Unfortunately, the commissioners also dropped two of the three babies in play.
Specifically, the Planning Commission approved a drastic reduction in high-density residential land and turned what could have been the town’s last real park into a useless strip of junipers in approving the general plan amendment for the 220 acres of land around the airport.
Granted, if you could save only one of those mewling, drooling infants — the commissioners picked the right one. And the commissioners showed great insight, energy and dedication in listening to the public and insisting on vital changes. The discussions demonstrated the value of such a volunteer commission intensely connected to the community they serve.
But we hope the council will stoop to recover those fussy little runts left on the ground on Monday.

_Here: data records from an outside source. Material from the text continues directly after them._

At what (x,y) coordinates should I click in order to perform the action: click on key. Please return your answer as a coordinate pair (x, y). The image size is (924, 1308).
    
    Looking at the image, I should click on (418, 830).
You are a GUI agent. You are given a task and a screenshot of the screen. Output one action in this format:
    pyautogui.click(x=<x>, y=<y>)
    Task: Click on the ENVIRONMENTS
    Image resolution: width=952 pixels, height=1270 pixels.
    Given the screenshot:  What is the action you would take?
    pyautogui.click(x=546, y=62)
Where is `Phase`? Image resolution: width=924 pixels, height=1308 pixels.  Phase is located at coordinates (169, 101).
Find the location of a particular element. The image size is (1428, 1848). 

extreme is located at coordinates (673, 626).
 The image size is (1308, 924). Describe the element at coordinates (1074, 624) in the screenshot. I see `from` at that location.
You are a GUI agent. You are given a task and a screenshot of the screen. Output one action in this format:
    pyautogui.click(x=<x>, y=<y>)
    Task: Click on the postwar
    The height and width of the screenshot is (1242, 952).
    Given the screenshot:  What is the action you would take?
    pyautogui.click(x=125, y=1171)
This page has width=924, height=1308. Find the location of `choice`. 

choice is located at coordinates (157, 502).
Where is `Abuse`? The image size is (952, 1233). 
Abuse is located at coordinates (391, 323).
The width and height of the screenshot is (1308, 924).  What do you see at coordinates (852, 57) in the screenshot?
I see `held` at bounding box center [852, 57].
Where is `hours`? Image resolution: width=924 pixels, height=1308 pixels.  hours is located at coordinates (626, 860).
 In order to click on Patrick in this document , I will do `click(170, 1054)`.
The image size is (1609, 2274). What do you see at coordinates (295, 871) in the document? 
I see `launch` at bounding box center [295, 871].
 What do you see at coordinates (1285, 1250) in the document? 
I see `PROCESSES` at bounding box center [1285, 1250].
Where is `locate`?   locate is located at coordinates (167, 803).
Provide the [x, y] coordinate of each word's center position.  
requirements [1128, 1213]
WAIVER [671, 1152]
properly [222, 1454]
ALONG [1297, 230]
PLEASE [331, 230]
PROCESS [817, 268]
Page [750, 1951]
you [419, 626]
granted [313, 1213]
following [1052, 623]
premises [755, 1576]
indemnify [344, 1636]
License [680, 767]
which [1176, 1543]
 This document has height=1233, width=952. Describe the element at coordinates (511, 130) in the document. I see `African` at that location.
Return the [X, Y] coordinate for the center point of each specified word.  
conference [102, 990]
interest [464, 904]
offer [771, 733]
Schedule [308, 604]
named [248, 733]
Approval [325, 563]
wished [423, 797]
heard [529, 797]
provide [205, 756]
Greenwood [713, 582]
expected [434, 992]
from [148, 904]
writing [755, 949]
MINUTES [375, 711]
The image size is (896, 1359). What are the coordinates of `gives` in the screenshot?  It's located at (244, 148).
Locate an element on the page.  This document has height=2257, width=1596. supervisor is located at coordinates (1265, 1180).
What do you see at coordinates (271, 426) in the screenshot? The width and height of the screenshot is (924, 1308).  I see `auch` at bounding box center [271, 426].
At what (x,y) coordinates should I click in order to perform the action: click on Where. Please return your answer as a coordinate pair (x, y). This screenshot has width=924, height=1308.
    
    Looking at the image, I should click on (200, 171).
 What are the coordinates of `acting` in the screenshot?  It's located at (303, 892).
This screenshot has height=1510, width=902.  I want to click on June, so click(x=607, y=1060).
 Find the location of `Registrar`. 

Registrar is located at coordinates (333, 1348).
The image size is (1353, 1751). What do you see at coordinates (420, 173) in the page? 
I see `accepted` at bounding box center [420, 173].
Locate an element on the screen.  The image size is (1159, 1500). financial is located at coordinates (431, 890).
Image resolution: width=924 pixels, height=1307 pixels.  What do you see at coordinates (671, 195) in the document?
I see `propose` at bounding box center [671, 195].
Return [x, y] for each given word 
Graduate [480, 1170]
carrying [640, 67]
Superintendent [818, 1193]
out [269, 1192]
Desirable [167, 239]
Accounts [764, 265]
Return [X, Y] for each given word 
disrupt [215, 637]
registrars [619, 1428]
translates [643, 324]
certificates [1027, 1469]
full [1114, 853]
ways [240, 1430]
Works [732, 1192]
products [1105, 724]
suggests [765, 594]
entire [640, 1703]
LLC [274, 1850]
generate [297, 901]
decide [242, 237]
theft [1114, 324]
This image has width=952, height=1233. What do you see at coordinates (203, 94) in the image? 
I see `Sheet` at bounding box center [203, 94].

Certainly, the Planning Commission, town staff and landowners represented by Ray Jones fixed the most glaring problem with the initial plan — the reduction of land for future light industrial use from about 95 to 57 acres.
The landowners worked with admirable flexibility and community mindedness to put as much light industrial land back into the plan as possible. The new figure stands at about 78 acres — a loss of about 13 acres.
The surviving 78 acres represents the best chance to ensure a supply of decent-paying jobs, so communities of the Rim Country remain vital and balanced — instead of becoming retirement communities with a side order of highway burger joints. That chunk of undeveloped land will enable Rim communities to actively recruit new businesses. That might include a new generation of mills and wood product companies that can make a profit on thinning the millions of acres of overgrown forest that pose such a threat to all the Rim communities.
But the commission got so focused on the bawling, airborne baby that they didn’t seem to even notice the amount of land designated for high-density residential projects like apartments dropped from 26 to 14 acres.
The lack of affordable housing qualifies as a crisis in Rim Country.
The average Payson resident makes $34,000 — enough to qualify for a $110,000 mortgage. But the average Payson house costs $220,000 to $232,000. As a result, the region suffers from an ongoing shortage of workforce housing. The handful of apartments in town usually have waiting lists, even with the relatively high monthly rents.
It makes no sense to lure businesses to town to occupy that new light industrial area if there’s no place for the workers to live.
In addition, the town suffers from a shortage of park space — as evidenced by the heavy use of Rumsey Park. Voters underscored how much they value park land in the recent YMCA vote.
Yet the planning commission proved willing to convert a six-acre chunk designated for open space into a long, thin buffer zone intended to screen existing neighborhoods from the shrunken apartment section and the employment area.
Certainly the homeowners have a legitimate interest in a buffer between the existing neighborhood and the new, higher-intensity uses.
The residents who spoke at the planning commission meeting showed insight and restraint and spoke forcefully for the interests of their neighborhoods. The commission and the council will have many future discussions addressing their legitimate concerns, including whether to extend Sherwood Drive.
However, we think the town can provide that buffer without giving up the last big chunk of parkland it’s likely to get— especially in an area designated for apartments and workforce housing.
Fortunately, the zone change and debate about details of actual developments that lie ahead will give the town lots of opportunities to protect the legitimate needs of existing homeowners.
But it would be a grave mistake to respond to those concerns by eliminating land that could accommodate apartments and a useable park.
Fortunately, the town council can make these additional changes when it takes up the proposal in December.
The planning commission did its part by protecting future jobs. Now the council should protect future residents.
That may require some patient explanation — followed by a dose of political courage.
But hey — no one said juggling babies was easy.